Besides, there’s no reason Spock’s old adage about “infinite diversity in infinite combinations” shouldn’t also apply to Star Trek TV shows. With Kurtzman having already told the Hollywood Reporter (opens in new tab) that, “the intention is to have something Star Trek on the air all the time,” Discovery, Picard and Strange New Worlds will be joined on screen by animated comedy Lower Decks and spy drama Section 31. That means even more Trek shows running simultaneously than we had in the glory days of the ’90s – and if they’re all going to survive, they need to be distinct.
... we have Star Trek: Discovery season 3 to look forward to. Click that link to find our everything we know about S3.
The powers-that-be (kind of) realised that in the ’90s and early ’00s – Deep Space Nine’s space station setting was a big departure from The Next Generation’s starship adventures, while Voyager’s ‘lost in the Delta Quadrant’ set-up (theoretically) shook things up again. But – DS9 aside – those shows were often hamstrung by a ‘What would Roddenberry do?’ approach that kept ongoing storylines and conflict between the ship’s crew at a bare minimum. Even Enterprise, set a century before the Original Series, struggled to break free from the franchise’s long-standing conventions. At least now there should be the freedom to have five shows all carving their unique course in the Star Trek universe. All Trek but all different.

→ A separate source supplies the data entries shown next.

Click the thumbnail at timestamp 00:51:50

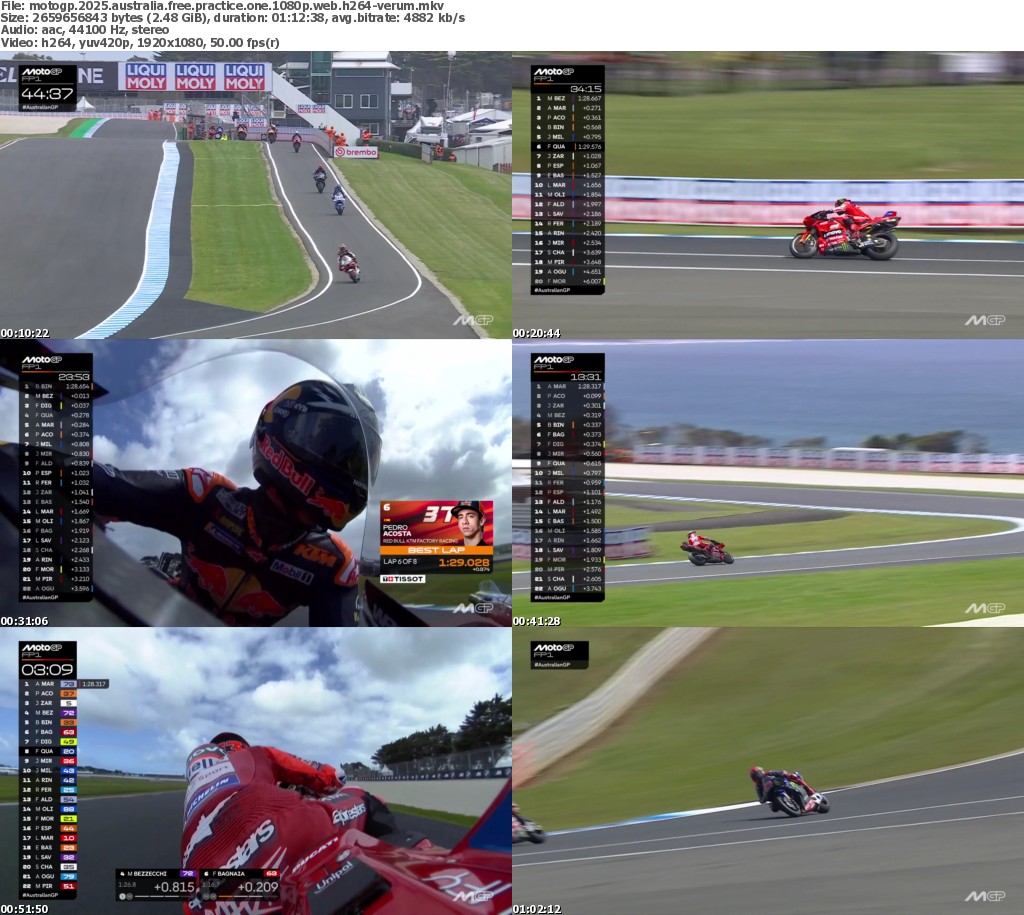click(256, 772)
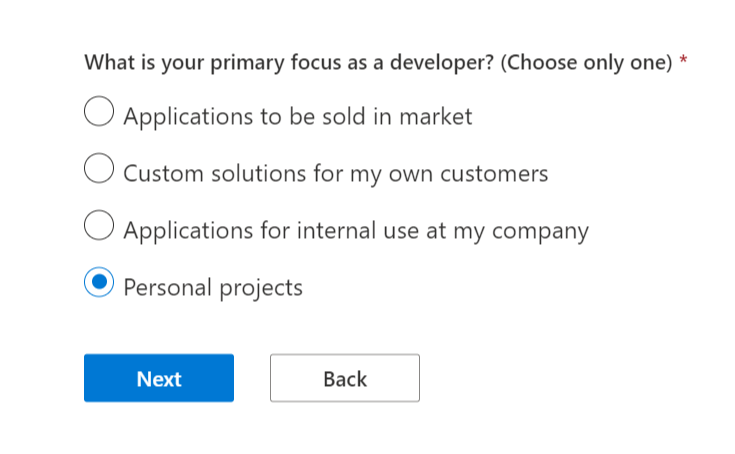Select the 'Applications to be sold in market' radio button
This screenshot has width=735, height=454.
[x=98, y=113]
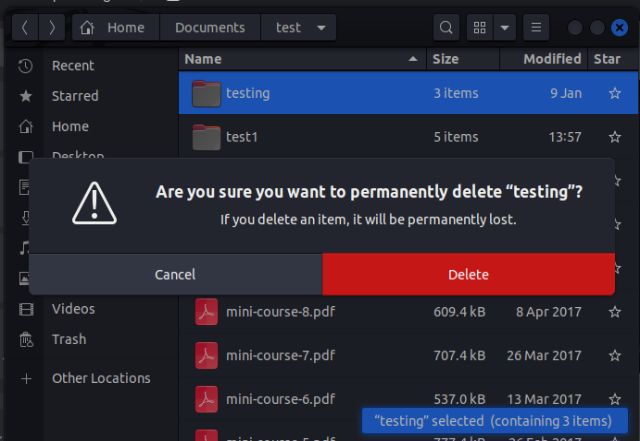The height and width of the screenshot is (441, 640).
Task: Open the hamburger menu in the header bar
Action: pos(536,28)
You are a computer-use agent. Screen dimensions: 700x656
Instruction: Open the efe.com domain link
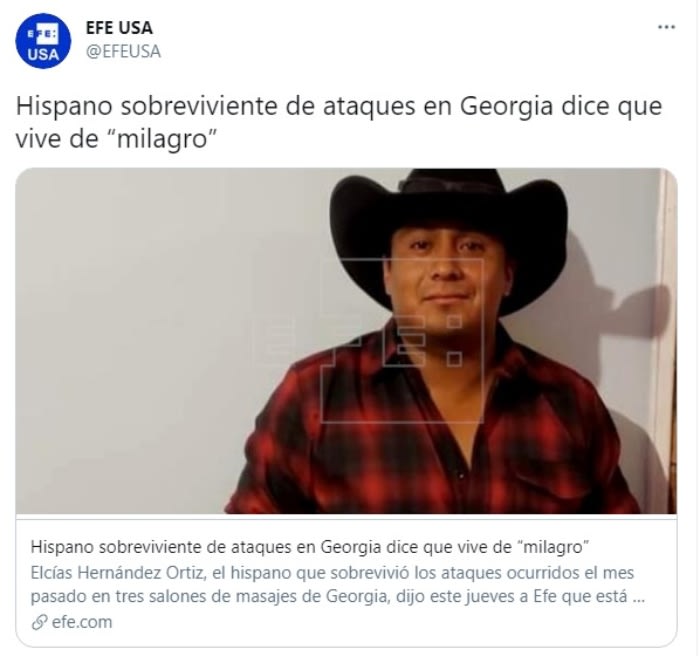click(x=82, y=622)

Now that Discovery and Picard have pulled the franchise into the 21st century, the course is cleared for Strange New Worlds to celebrate Star Trek’s past, the modern-day franchise’s hymn to positivity. The depressing state of planet Earth right now doesn’t mean that every TV show has to be a joyful celebration of life; there’ll always be room for complex drama exploring the dark side of the human condition. But the optimistic ideals of the future Trek was built on – a world of tolerance, listening to other points of view, and working together towards a common goal – are all messages we could use right now. If Star Trek can’t work in that space unashamedly, then what on earth is it for?